In this study, acupressure was associated with an increase in the result of the 6MWT, but the difference obtained was not statistically significant. However, in the study of Vyas et al., doing 45 minutes of TENS was associated with an increase in 6MWT in patients with COPD (17). The results of a similar study that used acupuncture showed an improvement in 6MWT outcomes in patients with COPD [22]. This difference can be attributed to the number of stimulated points, the number of intervention times in one day, or the duration of intervention in the present study. Conducting future studies considering the increase of stimulation points and a longer duration of intervention may show positive results.

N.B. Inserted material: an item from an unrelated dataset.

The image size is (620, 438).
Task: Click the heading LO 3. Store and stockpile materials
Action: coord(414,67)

This study was also accompanied by some limitations. For example, the stimulation of the points in our study was done by the participants themselves, and they may not have done it quite right.It is suggested to perform acupressure on lung function by the interventionist in future research.
Conclusion
This study showed that acupressure at UL7 and UL9 points in workers with abnormal spirometry can improve lung function by increasing the FEV1 and its ratio to vital capacity (VC). Therefore, acupressure can be suggested as a complementary, non-invasive, simple, effective, and without side effects for improving lung function in patients with occupational lung diseases.
Acknowledgement
This study is the result of the thesis for a master's degree in nursing, which Rafsanjan University approved of Medical Sciences, therefore, we would like to thank Rafsanjan University of Medical Sciences. We also like to thank the Rafsanjan Sarcheshmeh Copper Complex for cooperating with our study.

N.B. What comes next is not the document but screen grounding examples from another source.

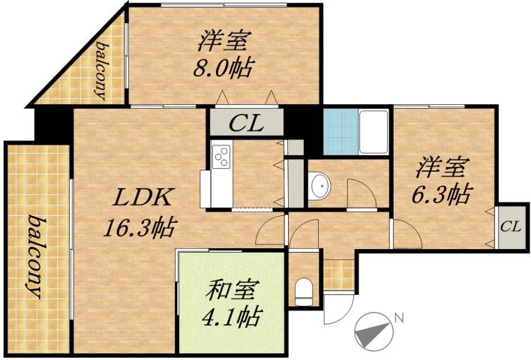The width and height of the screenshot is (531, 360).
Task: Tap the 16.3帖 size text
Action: [x=144, y=225]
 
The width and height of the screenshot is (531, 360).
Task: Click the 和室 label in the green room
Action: [x=232, y=289]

Conflict of interest: None declared.
Funding
This study had been funded by the Rafsanjan University of Medical Sciences.
Ethical Considerations
All participants gave their full informed consent to participate in the study.
Code of Ethics
The research team obtained the ethical approval code from the ethics committee of Rafsanjan University of Medical Sciences (Code: IR.RUMS.REC.1396.62).
Authors' Contributions
Hossein Raesiantzerji implemented the intervention and gathered the data. Majid Kazemi proposed the initial idea of the study, supervised the study and analysed the study. Mahdi Karimi and Maryam Shahabi Nedjad designed the methodological aspect of the study and intervention and assisted in implementing the study, Hadi Hasani drafted revised the manuscript.